Es difícil definir un poema porque hay muchas maneras de llegar a la experiencia del texto. En todo caso, un texto puede no ser perfecto desde lo formal, pero sí tener una dosis de verdad que trasunta. Eso es lo que no debería faltar. Hay cosas muy bien escritas que a mí no me mueven un pelo. Por ahí son textos famosos, de autores muy reconocidos, pero donde no veo el riesgo, nada. La clave es que, si aparece la representación de lo real en el nivel que sea, ese referente esté ampliado, tratado porosamente, desde sus texturas. Y una colocación de la mirada, que esa mirada emerja como una voz. Alguien que está diciendo algo y tiene algo para decir. Aun si no es un discurso cerrado y coherente, con concepto, a lo mejor son palabras sueltas, pero esas palabras sueltas generan un cierto ritmo, una palpitación, básicamente es un tema de sensibilidad. Y la sensibilidad es algo que también se trabaja y se cultiva, no viene regalada.

Hay algo barroco en toda tu obra, ¿pero qué decís del neobarroco, este lugar en el que inscribieron?

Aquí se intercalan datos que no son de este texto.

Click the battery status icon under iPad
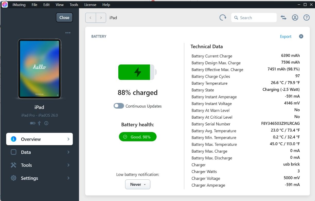The width and height of the screenshot is (315, 201). (x=33, y=123)
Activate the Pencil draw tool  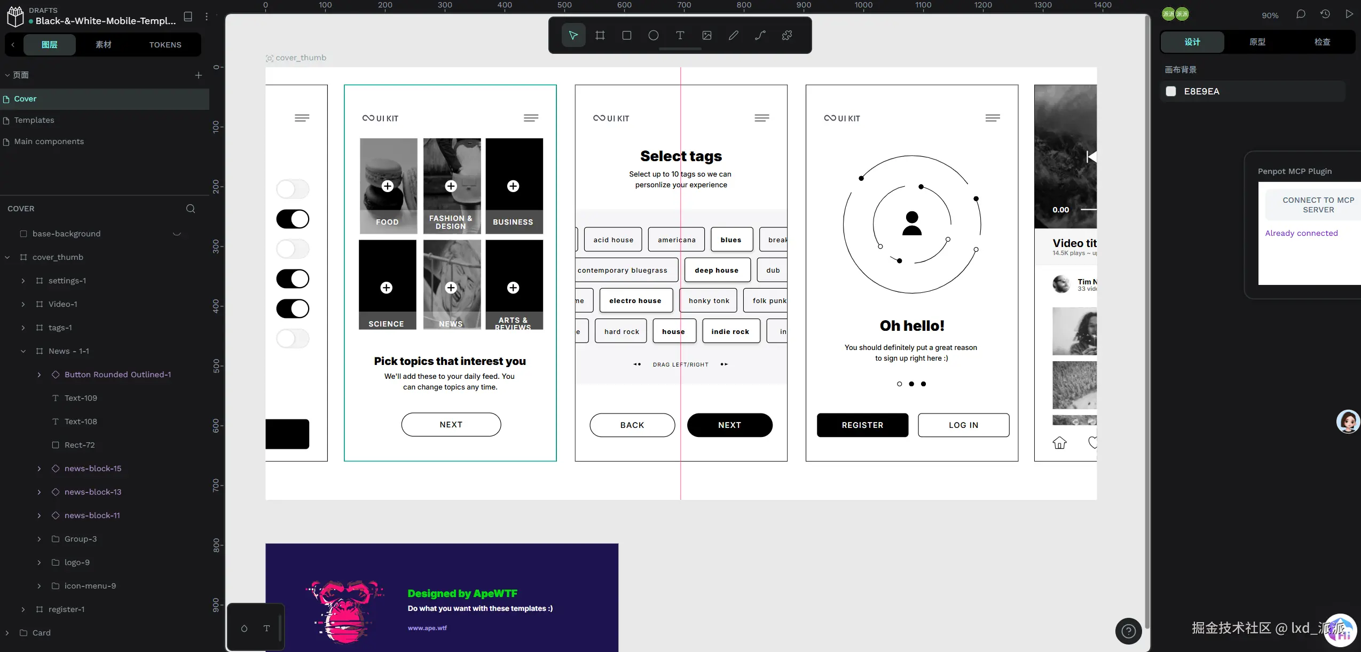734,35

Bueno, eso fue porque salí en una antología y ese es otro legado de Néstor Perlongher, que me dejó varias cositas. En lo americano está lo barroco, si vas a Perú o a México está súper presente. Lo barroco en mí tal vez esté también por la frecuentación de todas esas escrituras.

¿Y lo de transbarroco?

En realidad, la idea de transbarroco es de Haroldo de Campos, a quien traduje y me interesa siempre. Es más o menos lo mismo, un barroco que atraviesa, y es más lindo que sea algo que atraviesa los tiempos a algo que sea neo, la novedad, la renovación.

También te identificaste con la lírica, ¿no?

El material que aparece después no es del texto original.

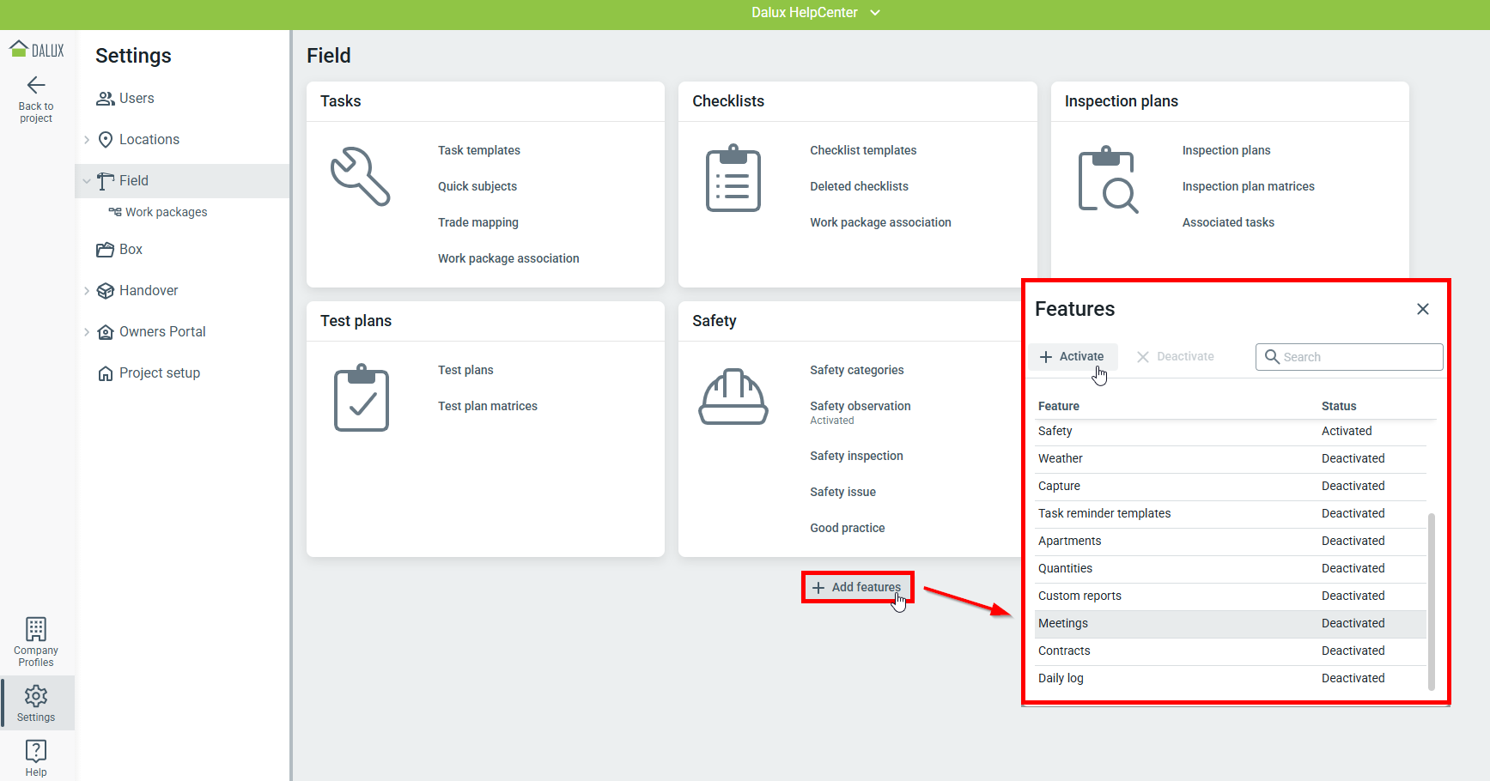Click the Features list scrollbar
This screenshot has width=1490, height=781.
1431,601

Sí, la poesía lírica que está desapareciendo, y es otra cosa que me irrita. Por ahí escuchás que dicen qué blandengue o qué bobo, por no ser duro. Si hablamos de poesía lírica en un sentido amplio, el único que me interesa, hay poetas que increíbles. Está Liliana Ponce y Josely Vianna Baptista, una poeta brasilera a quien estoy traduciendo, o la uruguaya Silvia Guerra. Me refiero a voces de un lirismo atravesado por muchas lecturas y capas de experiencia, por una actualidad inevitable, donde igual se rescata esa vibración que tiene que ver con la búsqueda de la belleza en el plano que sea y desde la interpretación que sea. Y donde inequívocamente yo puedo decir: ahí hay belleza. ¿No es increíble que se rechace eso? Al final, en un contexto donde hay que ser anti-lírico, la lírica termina siendo inconformista. Creo que hay una equivocación ahí, por ejemplo, cuando se ve la antipoesía de Parra, muchos se confunden, porque cuando él habla del antipoeta es muy poeta. Al mismo tiempo a mí me encantan los compañeros de generación de Parra que él denostaba: los surrealistas chilenos, entre otros. Y están Huidobro, Gabriela Mistral y su poema de Chile, que es alucinante. Y Violeta Parra, que para mí es la máxima poeta. La canción con ese nivel de poesía y de verdad, de transparencia emocional.

¿Hay algo que no te guste o te moleste de lo que pasa ahora?

Una cosa que me hincha es el enaltecimiento del personaje. Veo mucho personaje con atributos y ese discurso acerca de lo social, desde muchos lugares y que solo tiene razón de ser en el contexto en el que eso merece ser peleado. En este sentido, la idea de la democratización de la escritura me parece medio chanta. Por ejemplo: poesía de tal minoría en relación a tal situación coyuntural. O el discurso del conurbano bonaerense. Me molestan porque  terminan siendo de un enorme conformismo. Y también cuando se habla de lo inclusivo en ciertos casos. ¿Quién soy yo para incluirte? O esta gente que habla de “los pobres”, pero perdón, ¿dónde estás parado vos para decir “los otros”, y por más que la intención sea solidaria? En algunos casos se utiliza la tragedia para ganar premios y viajar, y todo eso me parece tristísimo. No es por ahí. No me interesa.